Brief A
Answer these questions from the article on Captain Brown's prison poems:
(i) How many poems did Captain Brown write while imprisoned?
(ii) Where and on what date was he captured?
(iii) How did he keep his poems hidden from the Japanese?
Brief B
Reproduce the article on Captain Brown's prison poems word for word, from "During his imprisonment, Captain" up to and including "during his imprisonment.".

Page excerpt
Poems from prison

  • Published
  • By Airman 1st Class Shannon Hall
  • 7th Bomb Wing Public Affairs
"Come live with me in my prison cell, where live the free, who now sing so well, some song forgotten with its lovely bars, with none to intrude but the friendly stars."
Capt. Charles T. Brown, a World War II prisoner of war, wrote 90 poems during his three-year imprisonment.

Captain Brown served with the 14th Regiment of engineers as a surgeon for the Philippine Scouts and was stationed at Fort McKinley at the beginning of the war. He was captured in Bataan on April 9, 1942, where he survived the Bataan Death March, a 60-mile march from the Bataan peninsula to the Japanese prison camps.

During this march, prisoners were denied food and water while others were murdered by beheadings, throat cuttings and casual shootings. After the march, the captain was put in Bilibid Prison, Muntinlupa City, Philippines, where he remained for three years.

During his imprisonment, Captain Brown wrote a collection of poems titled, "Bars From Bilibid Prison." Throughout his imprisonment, he was able to keep the poems hidden from the Japanese by burying them in a mason jar in the prison field. His poems give insight into what he went through during his imprisonment.

"We have stacked our arms, and in silence wait, The prison walls that are the fate, of vanquished men with blasted schemes. We have stacked our arms, but not our dreams," a line from a poem titled Bataan Surrender.

Study material
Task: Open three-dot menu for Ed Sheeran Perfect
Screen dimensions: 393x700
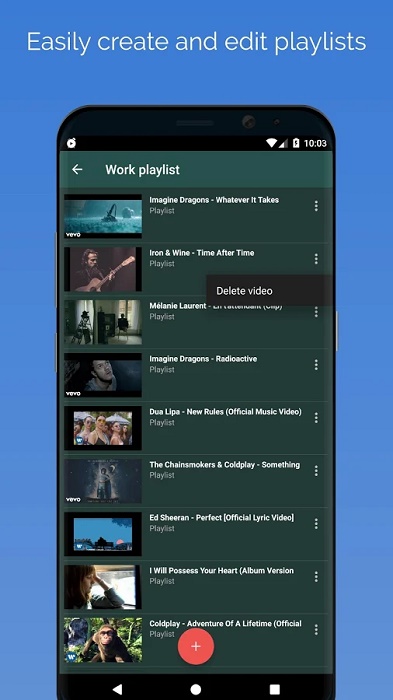Action: [316, 524]
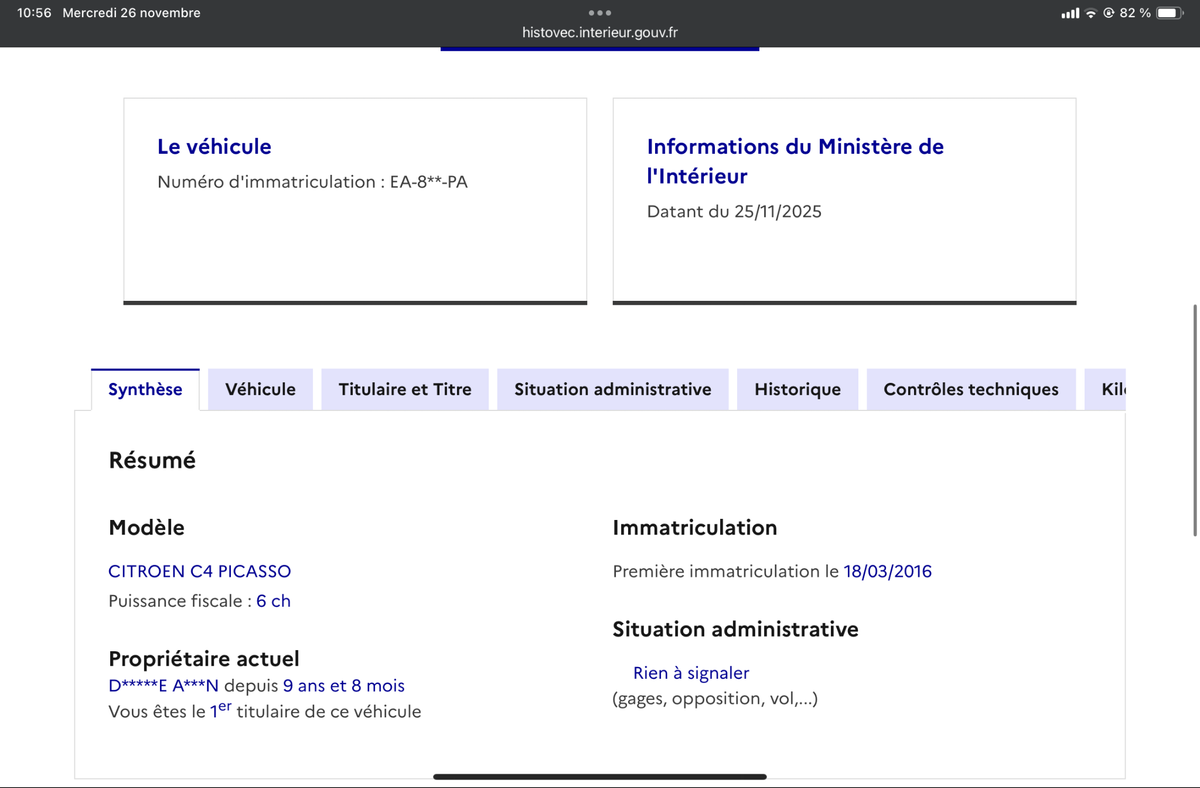The width and height of the screenshot is (1200, 788).
Task: Go to the Historique tab
Action: click(797, 390)
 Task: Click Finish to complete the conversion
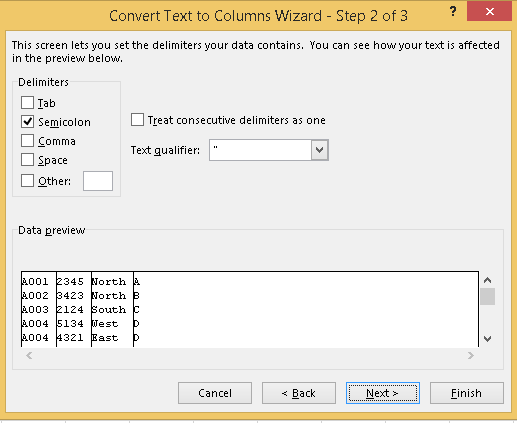coord(467,393)
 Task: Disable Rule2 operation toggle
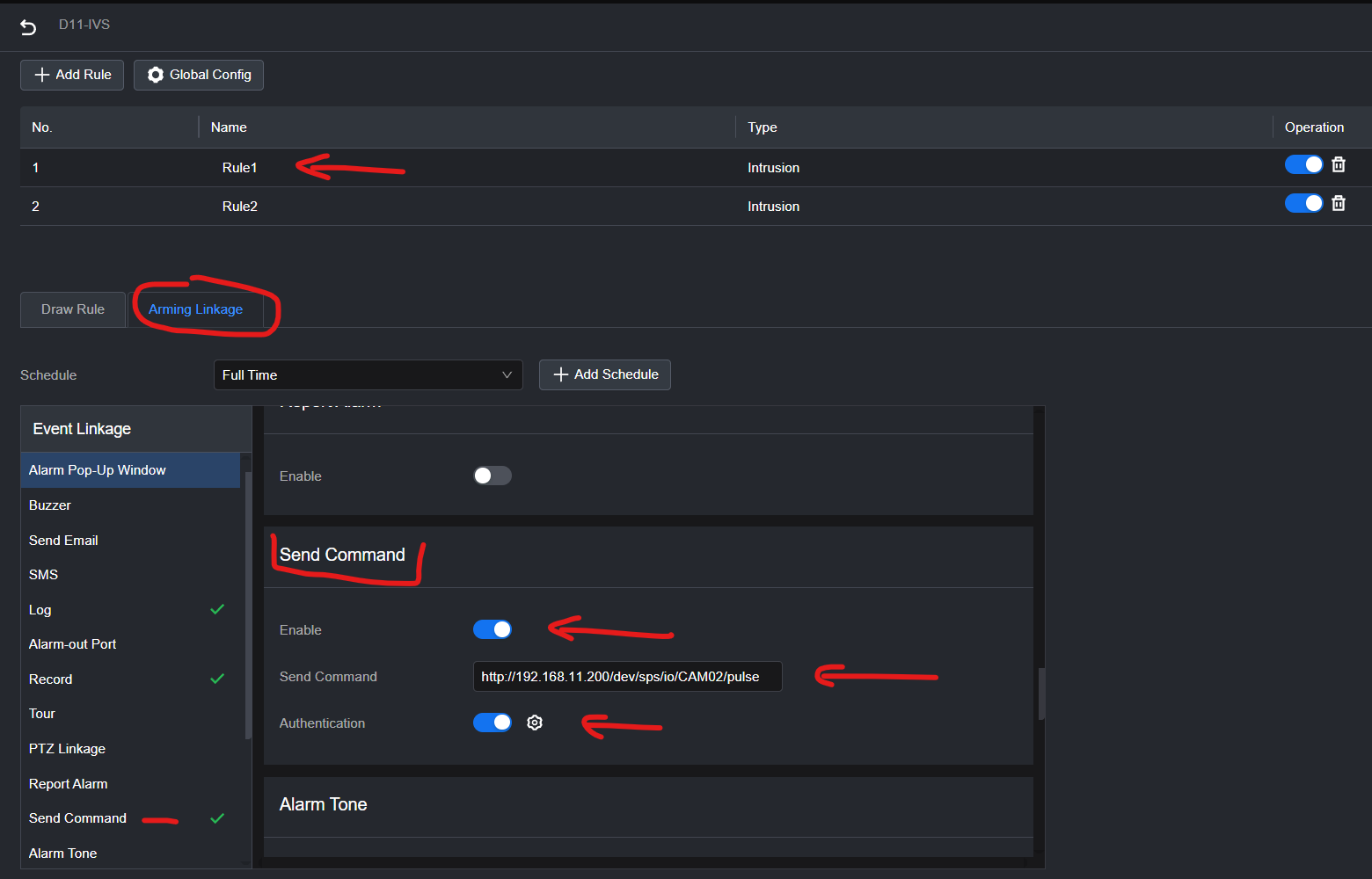tap(1303, 203)
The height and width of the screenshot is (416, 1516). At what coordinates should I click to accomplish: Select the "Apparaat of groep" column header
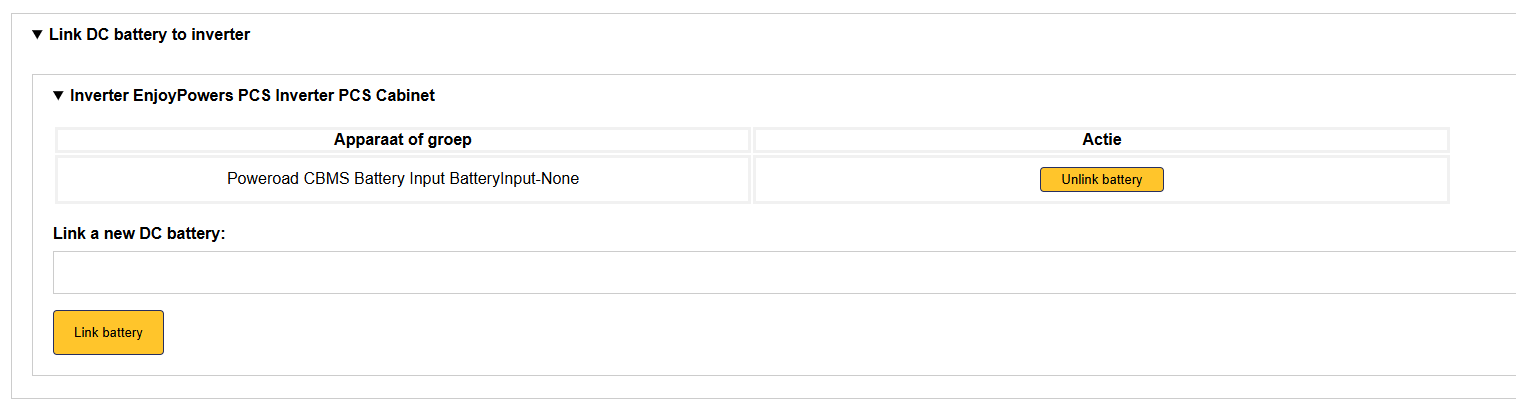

Task result A
(i) 90 poems.
(ii) In Bataan, on April 9, 1942.
(iii) He buried them in a mason jar in the prison field.

Task result B
During his imprisonment, Captain Brown wrote a collection of poems titled, "Bars From Bilibid Prison." Throughout his imprisonment, he was able to keep the poems hidden from the Japanese by burying them in a mason jar in the prison field. His poems give insight into what he went through during his imprisonment.